Records drawn from a dataset
^^^^^^^^

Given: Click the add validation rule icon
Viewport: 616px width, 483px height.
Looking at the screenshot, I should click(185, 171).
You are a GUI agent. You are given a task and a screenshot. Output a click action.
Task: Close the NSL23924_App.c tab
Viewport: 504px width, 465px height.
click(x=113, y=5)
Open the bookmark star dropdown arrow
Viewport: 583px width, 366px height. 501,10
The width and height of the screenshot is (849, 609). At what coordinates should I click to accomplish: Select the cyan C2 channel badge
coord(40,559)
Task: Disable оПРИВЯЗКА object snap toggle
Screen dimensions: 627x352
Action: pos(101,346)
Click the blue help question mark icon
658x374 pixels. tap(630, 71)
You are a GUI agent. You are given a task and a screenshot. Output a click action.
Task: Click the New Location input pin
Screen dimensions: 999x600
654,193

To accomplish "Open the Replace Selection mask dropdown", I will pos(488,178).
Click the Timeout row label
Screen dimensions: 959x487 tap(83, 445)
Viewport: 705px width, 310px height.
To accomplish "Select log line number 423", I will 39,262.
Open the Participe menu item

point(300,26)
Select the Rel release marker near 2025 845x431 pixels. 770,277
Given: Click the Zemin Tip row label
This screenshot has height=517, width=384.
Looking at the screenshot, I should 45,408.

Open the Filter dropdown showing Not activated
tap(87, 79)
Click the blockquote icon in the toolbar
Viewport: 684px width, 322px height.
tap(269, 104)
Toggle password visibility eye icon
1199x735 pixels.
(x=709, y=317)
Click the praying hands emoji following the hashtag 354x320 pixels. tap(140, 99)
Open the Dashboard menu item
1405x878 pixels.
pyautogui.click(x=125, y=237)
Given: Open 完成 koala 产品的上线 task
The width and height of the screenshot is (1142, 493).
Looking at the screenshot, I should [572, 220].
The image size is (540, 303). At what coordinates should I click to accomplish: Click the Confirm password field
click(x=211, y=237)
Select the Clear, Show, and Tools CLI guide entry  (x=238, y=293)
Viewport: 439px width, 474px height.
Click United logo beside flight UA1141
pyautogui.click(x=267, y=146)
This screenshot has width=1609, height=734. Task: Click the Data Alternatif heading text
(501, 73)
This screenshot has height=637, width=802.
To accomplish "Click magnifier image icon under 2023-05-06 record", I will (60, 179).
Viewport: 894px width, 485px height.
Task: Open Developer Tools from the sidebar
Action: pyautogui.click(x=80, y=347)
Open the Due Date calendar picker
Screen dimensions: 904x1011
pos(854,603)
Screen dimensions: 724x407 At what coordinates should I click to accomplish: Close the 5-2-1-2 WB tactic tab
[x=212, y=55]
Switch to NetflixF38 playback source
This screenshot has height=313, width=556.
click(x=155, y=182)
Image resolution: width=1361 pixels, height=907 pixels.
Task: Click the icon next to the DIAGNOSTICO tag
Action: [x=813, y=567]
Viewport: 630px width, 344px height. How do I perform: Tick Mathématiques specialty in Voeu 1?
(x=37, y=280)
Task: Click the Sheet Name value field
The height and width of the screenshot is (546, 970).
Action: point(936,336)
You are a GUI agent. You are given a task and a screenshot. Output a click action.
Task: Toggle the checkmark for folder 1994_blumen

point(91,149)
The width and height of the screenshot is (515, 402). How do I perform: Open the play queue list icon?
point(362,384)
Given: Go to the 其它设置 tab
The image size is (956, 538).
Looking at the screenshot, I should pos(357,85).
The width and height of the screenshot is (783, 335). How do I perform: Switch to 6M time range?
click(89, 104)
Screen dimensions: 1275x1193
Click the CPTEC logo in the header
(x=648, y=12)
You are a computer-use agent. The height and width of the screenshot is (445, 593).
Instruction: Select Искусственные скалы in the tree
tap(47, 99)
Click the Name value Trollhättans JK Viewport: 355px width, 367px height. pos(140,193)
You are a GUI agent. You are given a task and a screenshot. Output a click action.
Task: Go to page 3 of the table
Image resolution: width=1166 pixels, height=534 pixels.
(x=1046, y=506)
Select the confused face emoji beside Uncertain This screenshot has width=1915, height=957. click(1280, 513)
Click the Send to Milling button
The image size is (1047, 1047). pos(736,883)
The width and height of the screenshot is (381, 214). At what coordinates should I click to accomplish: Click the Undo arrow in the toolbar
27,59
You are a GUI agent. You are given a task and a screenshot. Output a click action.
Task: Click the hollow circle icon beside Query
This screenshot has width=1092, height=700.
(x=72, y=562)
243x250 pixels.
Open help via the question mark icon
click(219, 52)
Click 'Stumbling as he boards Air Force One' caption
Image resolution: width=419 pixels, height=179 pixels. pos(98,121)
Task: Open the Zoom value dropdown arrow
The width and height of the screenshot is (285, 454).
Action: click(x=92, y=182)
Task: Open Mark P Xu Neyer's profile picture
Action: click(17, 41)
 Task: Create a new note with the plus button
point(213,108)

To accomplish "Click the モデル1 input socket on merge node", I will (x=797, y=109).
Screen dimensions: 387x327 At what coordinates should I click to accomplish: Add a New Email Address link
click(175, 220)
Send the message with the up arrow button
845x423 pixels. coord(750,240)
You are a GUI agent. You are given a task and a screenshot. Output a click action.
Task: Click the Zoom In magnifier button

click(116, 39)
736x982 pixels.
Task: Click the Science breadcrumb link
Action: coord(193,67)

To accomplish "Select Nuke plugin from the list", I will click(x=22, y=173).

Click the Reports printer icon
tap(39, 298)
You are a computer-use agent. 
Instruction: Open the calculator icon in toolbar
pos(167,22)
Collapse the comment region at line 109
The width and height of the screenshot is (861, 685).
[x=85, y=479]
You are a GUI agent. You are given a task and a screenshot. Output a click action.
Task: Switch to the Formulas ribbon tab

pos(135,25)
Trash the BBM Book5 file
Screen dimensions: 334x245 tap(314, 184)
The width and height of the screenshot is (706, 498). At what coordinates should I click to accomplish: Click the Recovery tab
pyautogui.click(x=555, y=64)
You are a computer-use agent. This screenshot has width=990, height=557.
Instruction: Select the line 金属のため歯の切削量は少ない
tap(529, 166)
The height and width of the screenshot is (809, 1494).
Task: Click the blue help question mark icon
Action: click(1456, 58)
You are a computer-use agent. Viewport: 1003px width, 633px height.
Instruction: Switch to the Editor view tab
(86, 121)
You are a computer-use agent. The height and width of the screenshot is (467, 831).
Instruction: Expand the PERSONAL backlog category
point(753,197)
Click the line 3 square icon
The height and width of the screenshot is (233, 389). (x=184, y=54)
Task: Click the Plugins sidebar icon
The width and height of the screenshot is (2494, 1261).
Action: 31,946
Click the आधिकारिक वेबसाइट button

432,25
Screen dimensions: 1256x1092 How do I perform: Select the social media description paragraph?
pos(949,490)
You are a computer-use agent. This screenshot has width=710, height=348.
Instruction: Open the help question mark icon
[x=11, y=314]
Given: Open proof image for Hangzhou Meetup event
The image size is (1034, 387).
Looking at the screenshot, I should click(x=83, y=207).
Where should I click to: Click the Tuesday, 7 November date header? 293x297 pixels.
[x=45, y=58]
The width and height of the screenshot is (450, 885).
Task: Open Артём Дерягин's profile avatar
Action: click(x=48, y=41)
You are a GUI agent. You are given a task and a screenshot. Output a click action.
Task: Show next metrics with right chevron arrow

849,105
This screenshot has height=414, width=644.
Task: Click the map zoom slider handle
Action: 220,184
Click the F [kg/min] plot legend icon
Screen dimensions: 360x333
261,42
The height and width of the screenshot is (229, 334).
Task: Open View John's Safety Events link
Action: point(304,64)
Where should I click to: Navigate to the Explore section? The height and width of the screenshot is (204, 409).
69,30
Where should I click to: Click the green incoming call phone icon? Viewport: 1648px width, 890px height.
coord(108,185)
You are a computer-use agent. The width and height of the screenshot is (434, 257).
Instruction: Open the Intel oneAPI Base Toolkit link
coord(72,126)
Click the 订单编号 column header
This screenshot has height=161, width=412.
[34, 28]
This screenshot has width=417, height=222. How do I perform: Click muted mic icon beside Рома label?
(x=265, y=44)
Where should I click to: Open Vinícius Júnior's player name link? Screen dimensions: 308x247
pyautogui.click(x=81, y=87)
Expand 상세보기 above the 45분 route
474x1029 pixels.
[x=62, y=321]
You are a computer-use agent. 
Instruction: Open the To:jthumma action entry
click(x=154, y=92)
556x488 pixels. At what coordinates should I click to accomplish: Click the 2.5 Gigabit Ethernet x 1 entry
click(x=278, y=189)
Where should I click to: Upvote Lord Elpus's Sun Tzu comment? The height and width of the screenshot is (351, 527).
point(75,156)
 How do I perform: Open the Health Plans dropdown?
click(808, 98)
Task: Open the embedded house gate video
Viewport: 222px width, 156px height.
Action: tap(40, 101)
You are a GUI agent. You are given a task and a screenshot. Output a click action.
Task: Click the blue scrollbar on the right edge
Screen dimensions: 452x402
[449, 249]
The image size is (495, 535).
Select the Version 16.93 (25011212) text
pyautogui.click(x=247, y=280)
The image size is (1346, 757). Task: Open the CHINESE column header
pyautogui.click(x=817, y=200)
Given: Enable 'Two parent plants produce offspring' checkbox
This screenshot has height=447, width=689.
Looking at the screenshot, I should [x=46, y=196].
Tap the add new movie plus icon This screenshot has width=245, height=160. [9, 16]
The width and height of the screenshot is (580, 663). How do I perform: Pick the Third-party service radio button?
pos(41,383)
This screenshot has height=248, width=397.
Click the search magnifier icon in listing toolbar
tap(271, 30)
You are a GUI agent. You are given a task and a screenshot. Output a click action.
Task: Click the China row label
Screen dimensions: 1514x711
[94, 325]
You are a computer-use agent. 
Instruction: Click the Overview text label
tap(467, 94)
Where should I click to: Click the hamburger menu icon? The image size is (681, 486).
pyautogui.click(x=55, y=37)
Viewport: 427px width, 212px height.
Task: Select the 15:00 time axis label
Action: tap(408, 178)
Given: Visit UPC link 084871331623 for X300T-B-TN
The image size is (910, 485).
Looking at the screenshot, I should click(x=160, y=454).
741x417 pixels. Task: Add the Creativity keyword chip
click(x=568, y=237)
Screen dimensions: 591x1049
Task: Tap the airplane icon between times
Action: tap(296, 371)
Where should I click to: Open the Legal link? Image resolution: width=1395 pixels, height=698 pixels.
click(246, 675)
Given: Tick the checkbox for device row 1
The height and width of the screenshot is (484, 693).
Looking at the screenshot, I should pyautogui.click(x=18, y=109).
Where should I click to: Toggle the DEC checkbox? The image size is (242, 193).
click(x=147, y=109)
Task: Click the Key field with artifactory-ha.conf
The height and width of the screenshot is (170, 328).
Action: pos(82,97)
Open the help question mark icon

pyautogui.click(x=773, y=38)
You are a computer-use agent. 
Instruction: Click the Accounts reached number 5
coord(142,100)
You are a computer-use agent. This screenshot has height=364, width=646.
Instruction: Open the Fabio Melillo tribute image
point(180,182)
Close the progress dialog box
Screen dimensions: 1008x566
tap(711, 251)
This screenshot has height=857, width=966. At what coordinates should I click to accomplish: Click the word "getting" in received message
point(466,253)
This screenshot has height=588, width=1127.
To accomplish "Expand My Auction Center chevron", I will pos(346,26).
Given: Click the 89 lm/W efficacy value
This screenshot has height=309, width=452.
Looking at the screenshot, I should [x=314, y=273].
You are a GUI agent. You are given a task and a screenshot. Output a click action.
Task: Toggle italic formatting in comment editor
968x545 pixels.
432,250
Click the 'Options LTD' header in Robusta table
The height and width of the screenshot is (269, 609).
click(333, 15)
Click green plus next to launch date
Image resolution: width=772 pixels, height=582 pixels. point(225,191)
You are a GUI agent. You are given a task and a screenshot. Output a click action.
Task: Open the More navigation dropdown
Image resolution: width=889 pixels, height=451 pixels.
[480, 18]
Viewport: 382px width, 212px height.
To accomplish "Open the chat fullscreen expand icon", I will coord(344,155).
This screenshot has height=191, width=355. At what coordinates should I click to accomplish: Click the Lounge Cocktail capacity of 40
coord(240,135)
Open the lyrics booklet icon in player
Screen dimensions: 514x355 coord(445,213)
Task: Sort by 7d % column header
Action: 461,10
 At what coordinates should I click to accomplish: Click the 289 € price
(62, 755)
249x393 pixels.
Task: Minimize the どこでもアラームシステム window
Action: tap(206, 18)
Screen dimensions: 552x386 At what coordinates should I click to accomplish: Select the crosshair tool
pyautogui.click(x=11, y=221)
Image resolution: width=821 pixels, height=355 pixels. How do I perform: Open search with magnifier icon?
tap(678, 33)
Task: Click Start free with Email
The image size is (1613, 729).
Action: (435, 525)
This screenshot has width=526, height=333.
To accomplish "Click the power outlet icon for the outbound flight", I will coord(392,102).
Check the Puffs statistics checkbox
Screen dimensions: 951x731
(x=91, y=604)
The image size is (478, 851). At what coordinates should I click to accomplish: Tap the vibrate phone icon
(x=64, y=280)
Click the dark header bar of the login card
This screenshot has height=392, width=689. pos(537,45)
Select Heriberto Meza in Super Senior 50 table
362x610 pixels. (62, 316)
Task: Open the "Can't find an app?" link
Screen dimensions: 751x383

^^^^^^^^

What you return should be exactly the lines above, starting at the one with "The height and width of the screenshot is (269, 609)." and ending at the one with "Viewport: 382px width, 212px height.", and nothing else.

Answer space:
The height and width of the screenshot is (269, 609).
click(333, 15)
Click green plus next to launch date
Image resolution: width=772 pixels, height=582 pixels. point(225,191)
You are a GUI agent. You are given a task and a screenshot. Output a click action.
Task: Open the More navigation dropdown
Image resolution: width=889 pixels, height=451 pixels.
[480, 18]
Viewport: 382px width, 212px height.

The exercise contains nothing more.